(EXERCISE GOAL): Retype every line of the records exactly.
────────
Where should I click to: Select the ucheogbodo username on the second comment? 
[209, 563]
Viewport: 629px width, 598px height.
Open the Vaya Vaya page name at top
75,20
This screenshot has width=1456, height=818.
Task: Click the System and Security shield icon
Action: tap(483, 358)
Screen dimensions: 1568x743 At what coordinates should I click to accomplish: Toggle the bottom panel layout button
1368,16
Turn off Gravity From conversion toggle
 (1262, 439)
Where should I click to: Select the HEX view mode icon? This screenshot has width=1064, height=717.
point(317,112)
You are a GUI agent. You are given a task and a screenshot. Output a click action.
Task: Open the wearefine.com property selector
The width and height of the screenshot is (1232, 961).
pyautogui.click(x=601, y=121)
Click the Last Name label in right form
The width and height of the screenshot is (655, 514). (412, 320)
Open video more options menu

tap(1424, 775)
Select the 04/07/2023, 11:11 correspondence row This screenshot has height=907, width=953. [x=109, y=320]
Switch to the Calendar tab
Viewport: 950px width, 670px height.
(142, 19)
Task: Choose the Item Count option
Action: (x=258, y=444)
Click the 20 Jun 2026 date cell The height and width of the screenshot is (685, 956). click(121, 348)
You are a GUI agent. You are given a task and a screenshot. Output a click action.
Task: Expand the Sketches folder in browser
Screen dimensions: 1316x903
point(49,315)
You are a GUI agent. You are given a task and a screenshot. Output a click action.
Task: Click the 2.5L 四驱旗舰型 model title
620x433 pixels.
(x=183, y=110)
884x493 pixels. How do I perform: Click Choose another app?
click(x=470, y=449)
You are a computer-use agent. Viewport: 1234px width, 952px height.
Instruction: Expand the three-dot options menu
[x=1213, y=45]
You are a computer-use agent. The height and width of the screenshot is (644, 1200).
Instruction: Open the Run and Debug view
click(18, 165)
────────
(YOUR RESPONSE):
Where should I click to: Select the ucheogbodo username on the second comment? 
[209, 563]
Viewport: 629px width, 598px height.
Open the Vaya Vaya page name at top
75,20
This screenshot has width=1456, height=818.
Task: Click the System and Security shield icon
Action: tap(483, 358)
Screen dimensions: 1568x743 At what coordinates should I click to accomplish: Toggle the bottom panel layout button
1368,16
Turn off Gravity From conversion toggle
 (1262, 439)
Where should I click to: Select the HEX view mode icon? This screenshot has width=1064, height=717.
point(317,112)
You are a GUI agent. You are given a task and a screenshot. Output a click action.
Task: Open the wearefine.com property selector
The width and height of the screenshot is (1232, 961).
pyautogui.click(x=601, y=121)
Click the Last Name label in right form
The width and height of the screenshot is (655, 514). (412, 320)
Open video more options menu

tap(1424, 775)
Select the 04/07/2023, 11:11 correspondence row This screenshot has height=907, width=953. [x=109, y=320]
Switch to the Calendar tab
Viewport: 950px width, 670px height.
(142, 19)
Task: Choose the Item Count option
Action: (x=258, y=444)
Click the 20 Jun 2026 date cell The height and width of the screenshot is (685, 956). click(121, 348)
You are a GUI agent. You are given a task and a screenshot. Output a click action.
Task: Expand the Sketches folder in browser
Screen dimensions: 1316x903
point(49,315)
You are a GUI agent. You are given a task and a screenshot. Output a click action.
Task: Click the 2.5L 四驱旗舰型 model title
620x433 pixels.
(x=183, y=110)
884x493 pixels. How do I perform: Click Choose another app?
click(x=470, y=449)
You are a computer-use agent. Viewport: 1234px width, 952px height.
Instruction: Expand the three-dot options menu
[x=1213, y=45]
You are a computer-use agent. The height and width of the screenshot is (644, 1200).
Instruction: Open the Run and Debug view
click(18, 165)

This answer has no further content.